The actor, also known as Robbie Rotten in the long-running kids show “Lazy Town,” is the star of “Dr. Seuss’ How the Grinch Stole Christmas! The Musical,” a Broadway adaptation of the beloved children’s book. He’s been drawn back into the Grinch costume year after year because of how relevant and wonderful the story is, he said in a recent telephone interview from his home in Los Angeles.
“These are messages that never get old,” Karl said. “It’s a good reminder of what Christmas is all about.”
Karl, who hails from Iceland, said the tour has become like family. More than 50 percent of the cast and crew return each year.
“It’s one of these productions that has become a little Grinch family that travels together for three months a year,” he said.
Karl, a father of four, jokes that “The Grinch steals my Christmas every year. With my permission.”
He called the show the ultimate Christmas entertainment.
“It’s very rare that you get to do a story, a musical like this where grandma and grandpa and mama and papa and the kids can all come and it’s all part of all their childhoods,” he said.

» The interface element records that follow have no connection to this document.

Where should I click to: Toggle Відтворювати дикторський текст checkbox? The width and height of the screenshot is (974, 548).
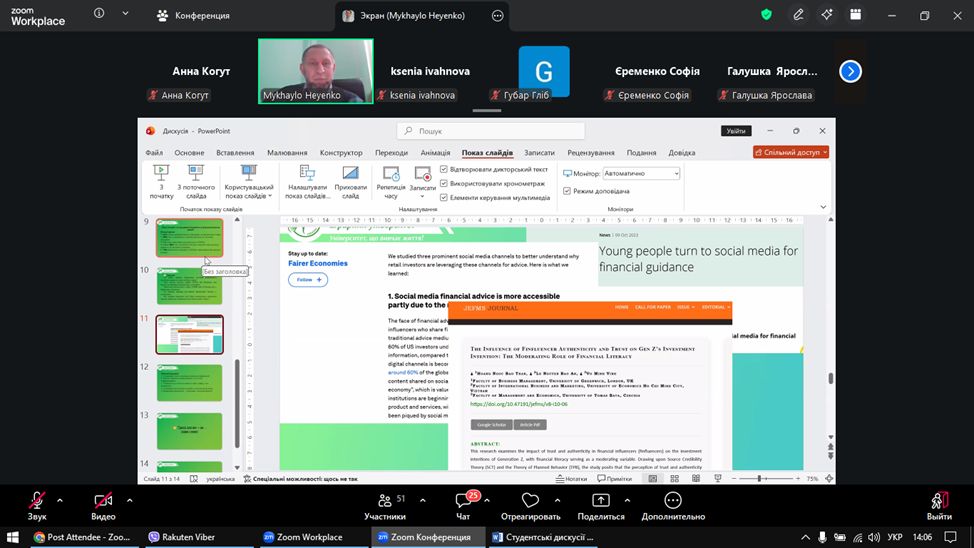(x=444, y=170)
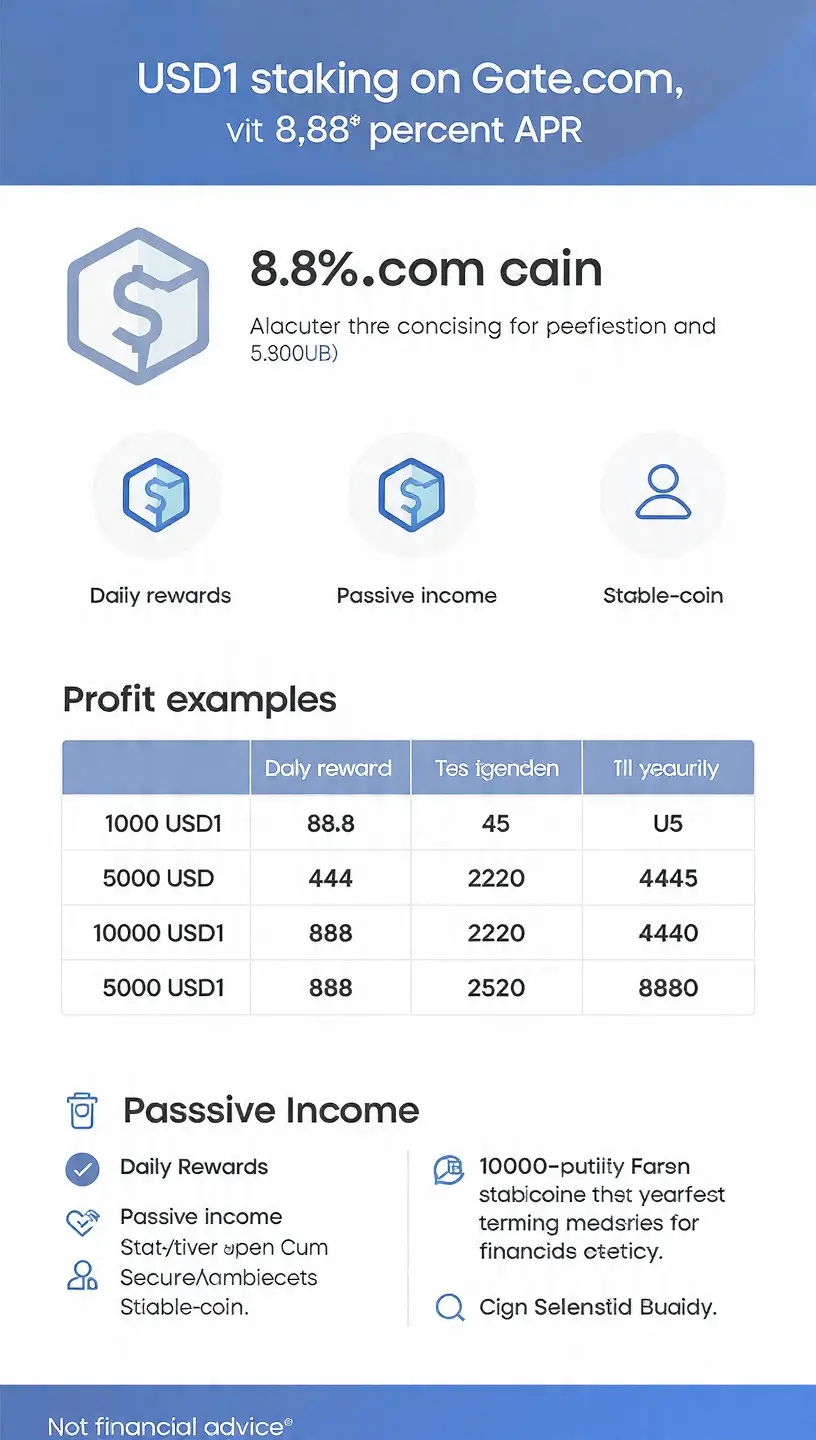Select the Daily rewards hexagon icon

point(156,493)
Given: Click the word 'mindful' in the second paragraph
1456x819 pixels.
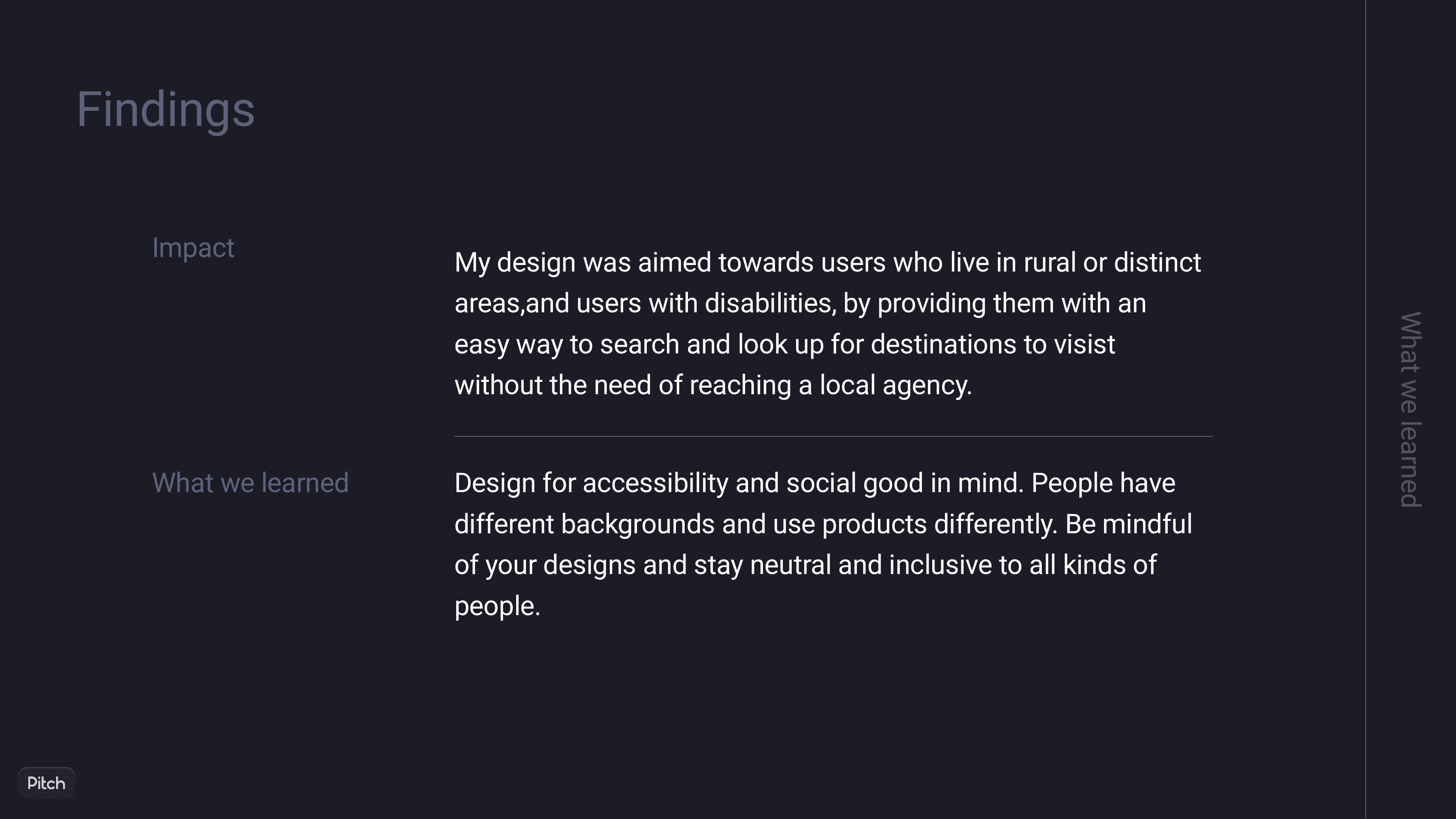Looking at the screenshot, I should coord(1147,525).
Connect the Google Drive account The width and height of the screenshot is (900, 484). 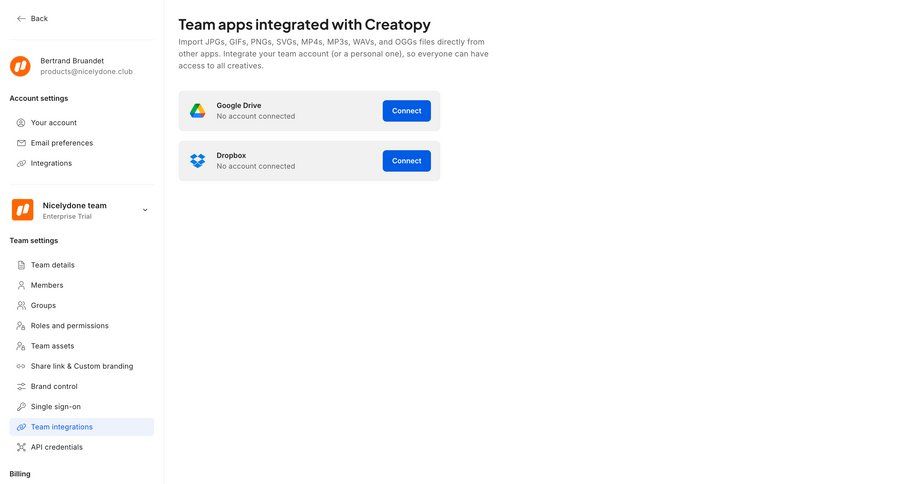pos(406,111)
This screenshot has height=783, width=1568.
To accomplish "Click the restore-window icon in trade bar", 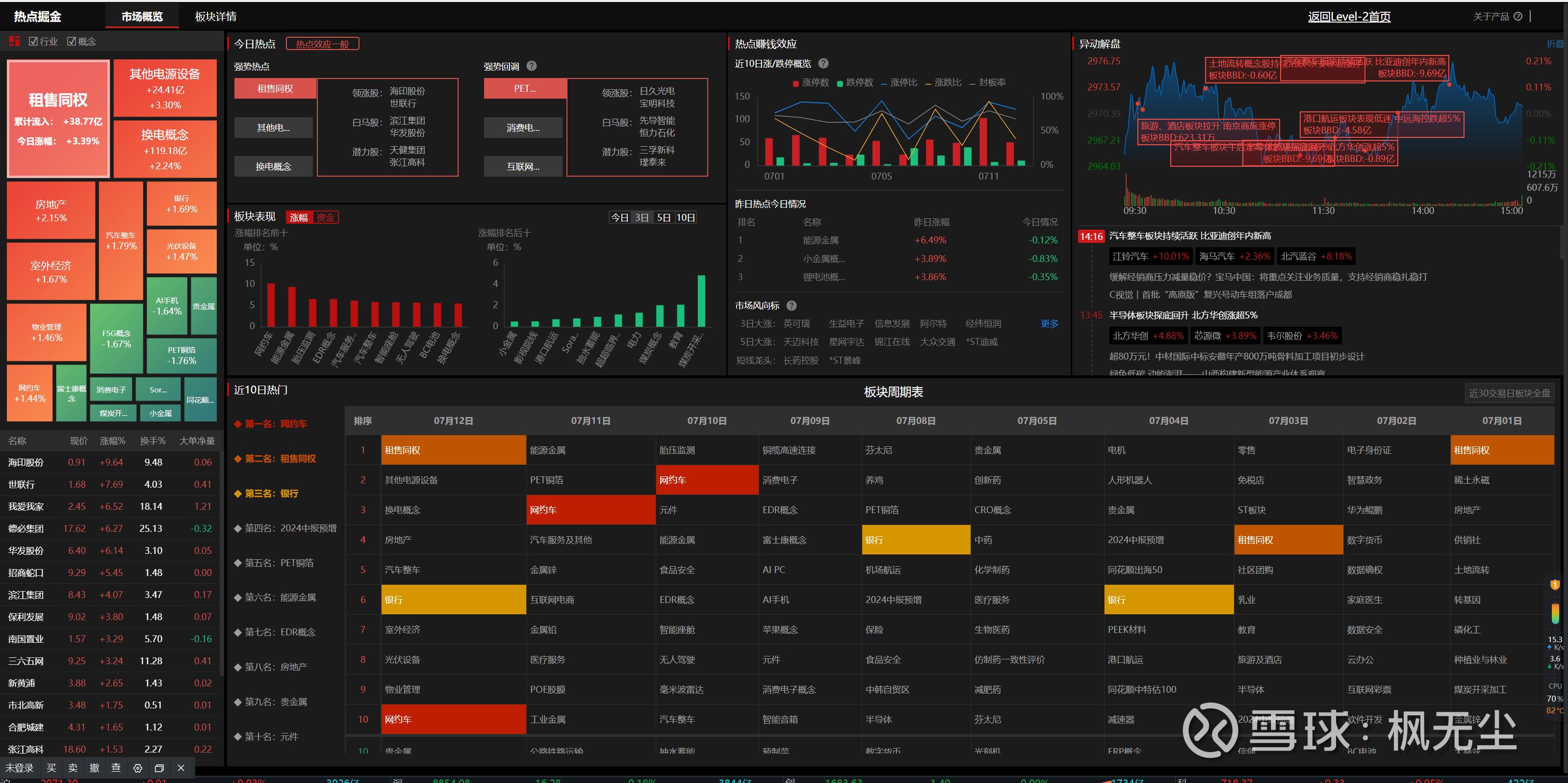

The musical, which premiered at the Children’s Theatre Company of Minneapolis in 1994, was adapted with the cooperation of Dr. Seuss’ estate and his widow, Audrey Geisel. It ran during holiday season on Broadway in 2006 and mounted its first U.S. tour in 2008. It hews close to the book and the classic Chuck Jones cartoon, but it is a little different. Out of necessity. The book is pretty short, and the cartoon clocked in at 26 minutes. One can’t really stage a Broadway-style musical in 26 minutes. New songs have been added – all written in Seussian style, Karl said – in addition to the classics “You’re a Mean One, Mr. Grinch” and “Welcome, Christmas.” The story is narrated by Max the dog, who comes back to Whoville for one last time – his puppy years long behind him – and reminisces about that time the Grinch tried to steal Christmas from the Whos.
It’s a show that is designed for families, Karl said – children as young as 3 and all the way up. In fact, Karl said, parents need not be afraid of bringing their young children to the theater.
“We want them young like that. We want them to root for the Grinch and scream at him and laugh and have fun, and need to go to the restroom during the show,” he said, laughing. “It’s a family show. And we really want to emphasize that.”